Saturday, October 2, 2010

The Begging Fundraiser for Grade 4's

In grade 4, around these parts, there is a class trip that is a VERY big deal. The kids go to a sleep over camp for a few days. The fundraiser is a "walk-a-thon."

The fundraiser is set up like this: Your camp trip is going to cost $140. Ask people you know for money. Then we're going to walk from 9:15 till noon (to a park, around the park, and back.) I'm having issues with this fundraiser.

To play Devils Advocate with myself, I suppose this way ALL the monies go to the payment of the trip. There's no chocolate bars or THINGS to keep track of.

My issues: Many times in life, we need money. I would like to teach my daughter that there are:
  • Creative ways to earn what you need;
  • Reasonable ways to earn what you need;
  • Moral ways to earn what you need;
  • Ways to earn what you need that are helpful and KIND to others;
  • Ways to earn what you need that does NOT involve begging and giving NOTHING in return.
I don't want to teach my daughter that there is no "work" involved. If I send her out to beg for money, and in return all she's going to do is take a "walk in the park", what will she learn?

What I DO want her to get from this experience, is that money represents energy spent, and an equal exchange of energy is required and kind.
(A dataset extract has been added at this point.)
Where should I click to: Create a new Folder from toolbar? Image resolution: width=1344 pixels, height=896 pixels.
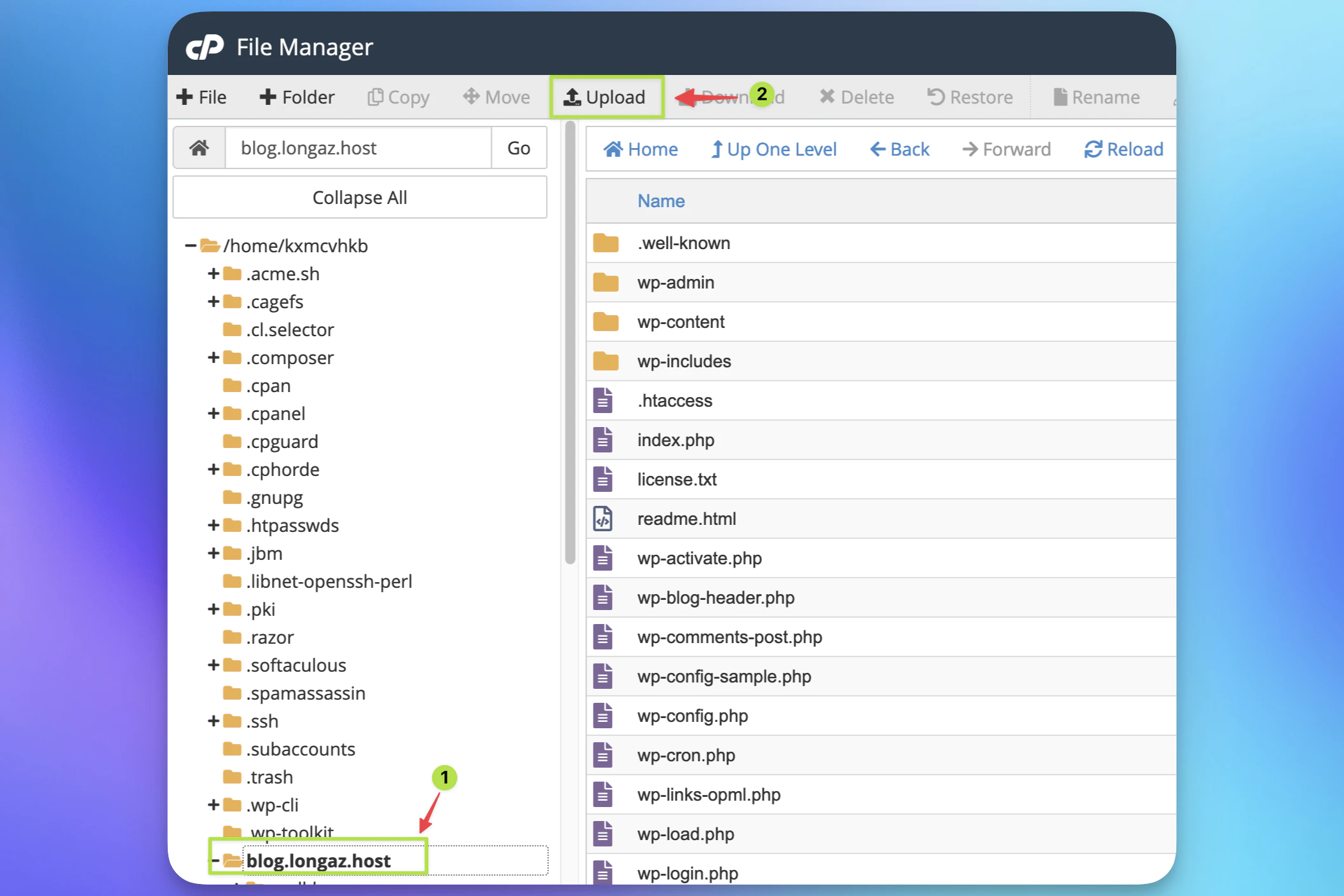click(x=297, y=97)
All her grandparents before her (she's got a couple of sets, in our happy pagan life) learned or were taught a SKILL (or two or ten) to help make a job easier. Or someones life enhanced, or help someone do what they themselves can't. And for that got paid. ALL of them, HARD and proud workers.

I've always been creative to earn what we need. I have at times bartered energies, too. (I'll babysit your kids, and I appreciate the groceries or vegetables from your garden, etc. I'll make you a doll, and trade you for knowledge/books/dresses for my daughters. That sort of thing.)

There is NOTHING that sits right in my cells about sending my daughter off into the world to BEG for others hard-earned-energy. If $5 represents about half an hour of someones energy (for arguments sake. In our area, with minimum wage at about $10, after taxes, I'm estimating $5) then I need to teach my daughter that she's going to have to return in kind half an hour of HER energy for it.

She and I have talked about this. Together, we've come up with a plan that is reasonable, makes her responsible, gives her control over her trip, and will help her appreciate what $140 in energy LOOKS AND FEELS like.

Next weekend, She and I are going to be in the kitchen. She is going to help peel and squish bananas, break eggs, stir batter, and make breads and biscotti. She is going to help wrap them.

On Sunday, October 10, she will be with me at Market all day (9am till 2pm), selling the biscotti and breads she will have helped make (banana, zucchini, pumpkin.) to fundraise for her trip. She is really eager to have her own table in my tent, and to do the selling, too. It's cute, and I can't wait to see how she handles it all. I'm proud of her for looking forward to this, and putting some thought into it.

I'm sure I'll get some differing opinions on this one, from teachers and parents alike. This isn't about arguing who is right or wrong, and I'm SURE the school has it's "whys" for handling it this way. However, this is how OUR family is facing this. Our family and personal values will eventually be launched out into the world in the form of young people who will make a difference to their loved ones and maybe the world.